**Task prompt**.
Transcribe every line from the one containing "The width and" through the end of the records below, exactly, but not the pictures.

** Entries supplied follows **

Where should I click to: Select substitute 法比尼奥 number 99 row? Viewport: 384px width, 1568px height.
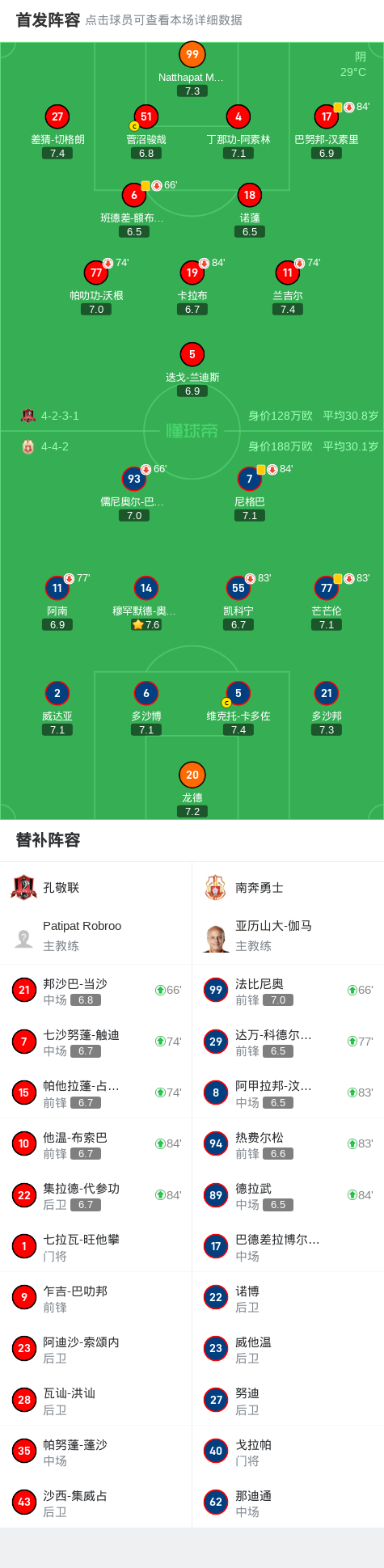coord(288,990)
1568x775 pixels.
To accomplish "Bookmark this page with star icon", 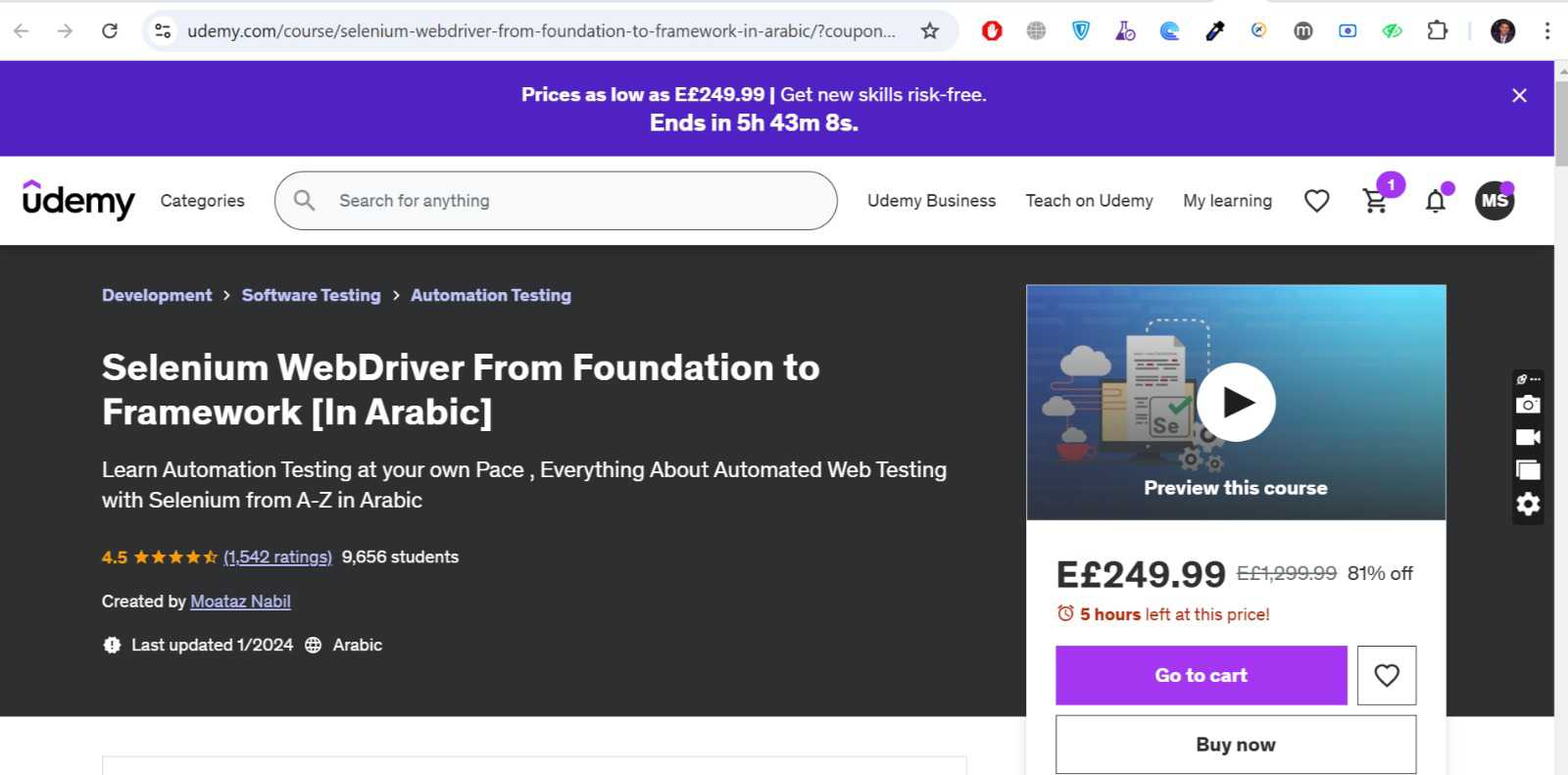I will point(930,31).
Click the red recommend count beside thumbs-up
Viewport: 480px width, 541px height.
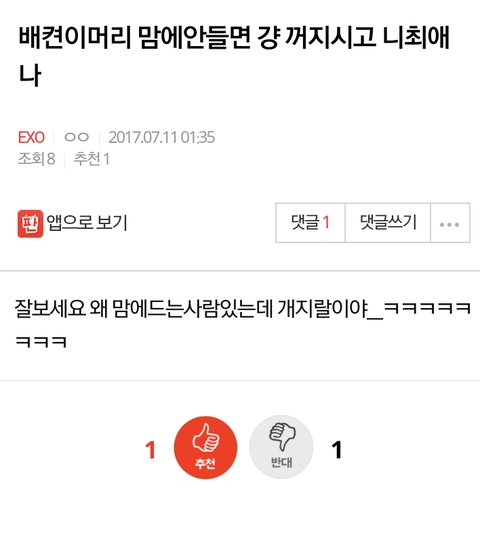(150, 450)
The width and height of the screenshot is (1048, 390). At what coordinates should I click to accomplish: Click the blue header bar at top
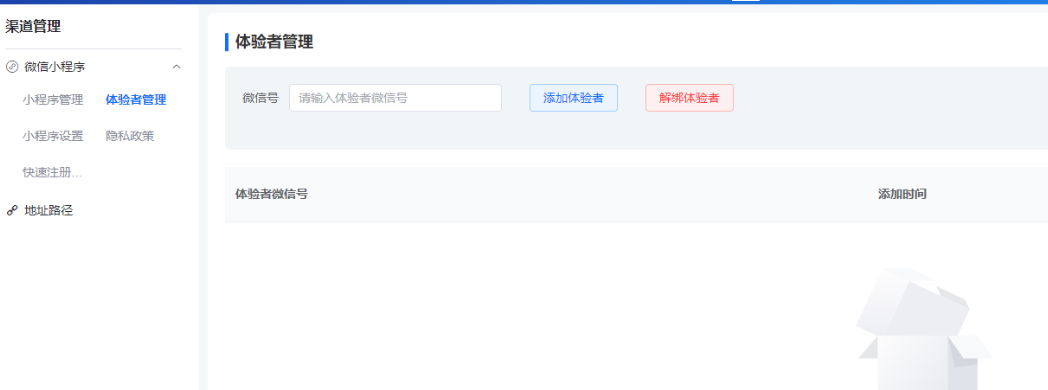(x=524, y=2)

** End of Entries supplied **

**Solved problem**.
The width and height of the screenshot is (1048, 390). At what coordinates should I click to accomplish: Click the blue header bar at top
(x=524, y=2)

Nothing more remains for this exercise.